Thirty-seven percent, up from 30 percent, of CEO’s now say that business conditions have worsened in New York over the last half of 2012 while 21 percent feel as though the economy has improved recently. Today’s assessment is weaker than it has been for two years and similar to how CEO’s scored at this time in 2010. For the first time in six years, CEO sentiment is lower than the comparable Index of Consumer Sentiment which now shows citizens of New York to be more optimistic about the economy than are CEO’s of private for profit companies.
Revenues, Profits and Labor Force
Expectations for revenues and profits through 2013 are down compared to last year’s among CEO’s. CEO’s plans to acquire new fixed assets and to increase their workforces are virtually unchanged from last year. Fifty percent (52% a year ago) plan to purchase equipment and machines and 22 percent (23% a year ago) intend to hire. Layoffs may increase this year as 15 percent (up from 12%) intend to decrease the size of their workforce.
Thirty-six percent of CEO’s anticipate increasing revenues during 2013 as compared to 40 percent last year, and 29 percent expect less revenue this year up from 20 percent having that expectation last year. Twenty-seven percent anticipate increasing profitability this year (down from 30%) while a 39 percent (up from 31%), expect to experience declining profitability.
Amidst lessened confidence and diminished expectations for revenues and profits, fixed asset acquisition plans remain encouragingly high at 50 percent. Of those that do anticipate asset acquisitions, 56 percent plan to use internally generated funds as opposed to borrowing from a financial institution (35% up from 32%).
Twenty-two percent of business leaders expect to at least moderately increase their workforce in 2013 down only slightly from 23 percent a year ago. While 61 percent intend to have their workforce remain the same, 15 percent, up from 12 percent last year, plan on decreasing their labor force. Five years ago, at the time when most agree the recession was just beginning, 36 percent of CEO’s said they planned to increase their workforce as compared to only 6 percent anticipating reductions.
Concentrations, Challenges and Attitudes towards Government
As New York’s CEO’s work to succeed in an economy that is slow to recover, they are split between those that focus on market and demand growth (36%) and those that focus on cost reduction as a strategy (36%). Optimistic companies tend to target growing sales while the more pessimistic companies still primarily look to cost cuts as a business strategy. A small but increasing percentage (13% up from 8% the last two years) plan price increases this year.
Nearly 80 percent of CEO’s cite health care costs as a challenging concern while 70 percent worry about governmental regulation and 68 percent note the negative impact of taxation. Adverse economic conditions continues to concern two-thirds of New York’s CEO’s.

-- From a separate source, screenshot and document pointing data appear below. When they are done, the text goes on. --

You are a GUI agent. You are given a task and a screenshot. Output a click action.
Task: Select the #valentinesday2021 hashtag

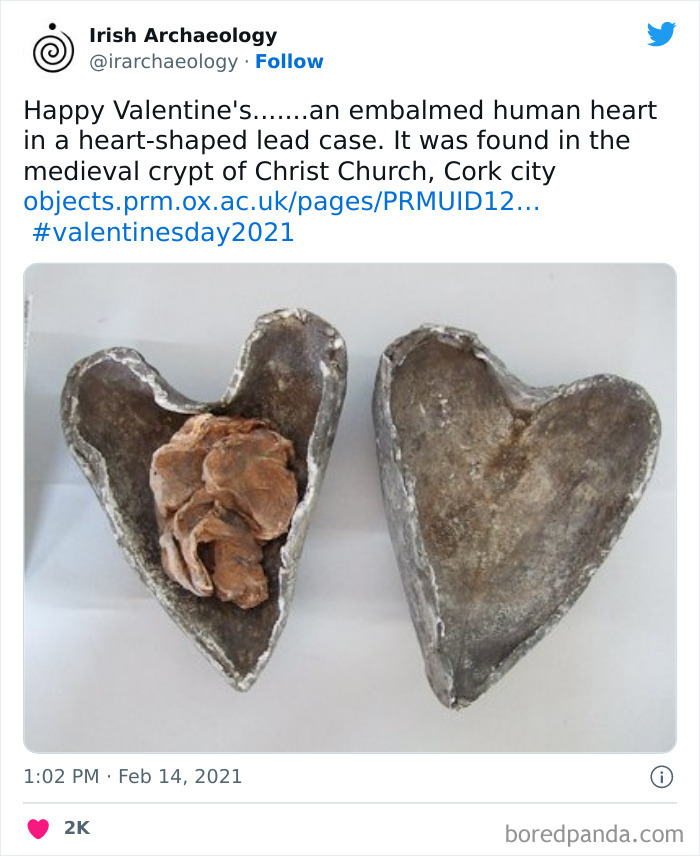coord(163,232)
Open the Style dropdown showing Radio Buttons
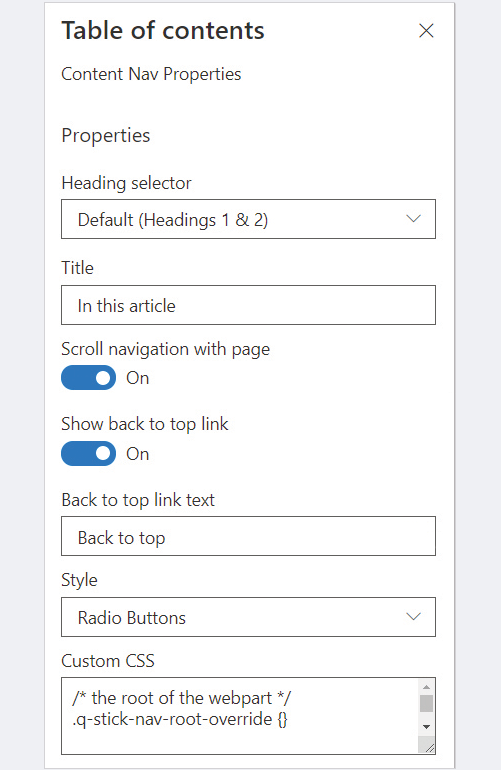Viewport: 501px width, 770px height. (x=248, y=617)
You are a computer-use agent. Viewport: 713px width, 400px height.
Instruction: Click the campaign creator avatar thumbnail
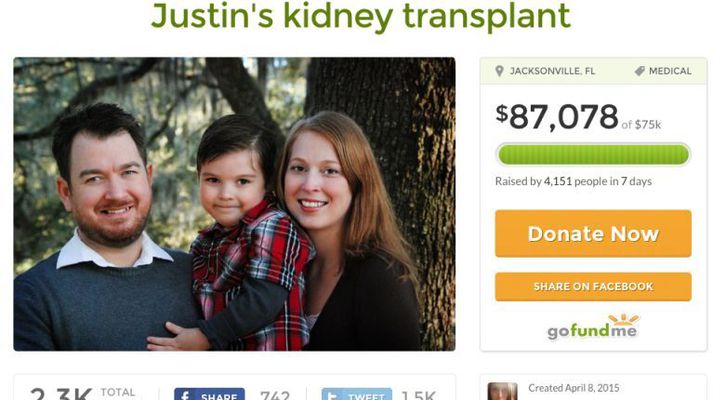point(502,391)
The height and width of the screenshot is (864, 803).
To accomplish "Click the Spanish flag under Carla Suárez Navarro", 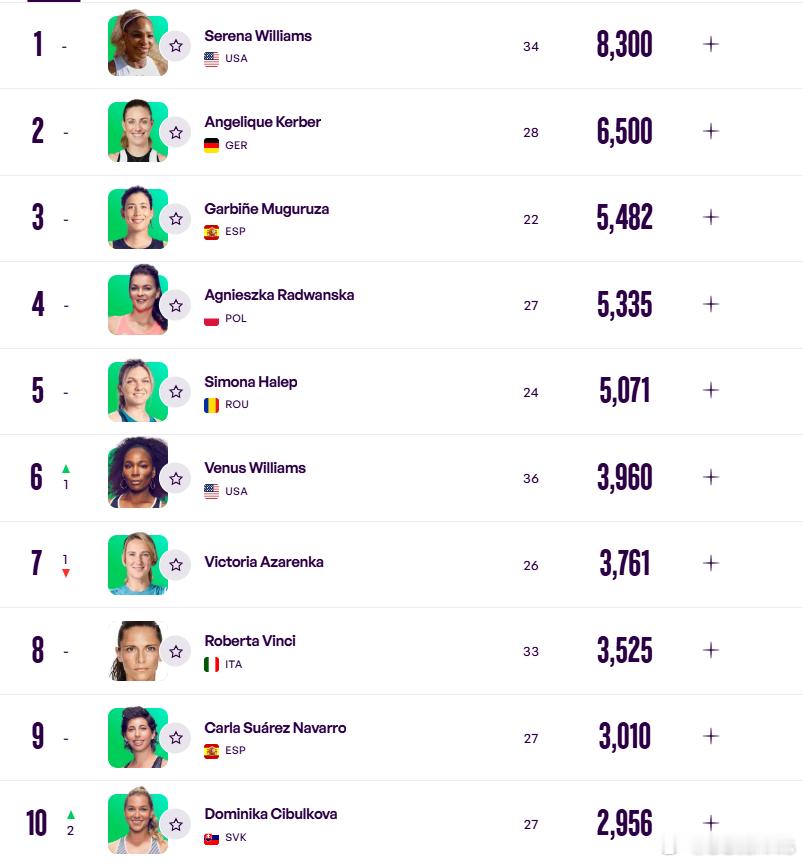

Forty percent of CEO’s call on the Governor and Legislature to cut spending as their top focus. While CEO’s continue to lack confidence in the ability of New York’s government to improve business conditions, their faith in New York’s government has increased. But their confidence in the federal government remains extremely low. CEO’s strongly support domestic energy development, a balanced budget amendment, reducing corporate income tax rates, repealing the health care legislation and capping annual increases in federal regulatory spending at $0.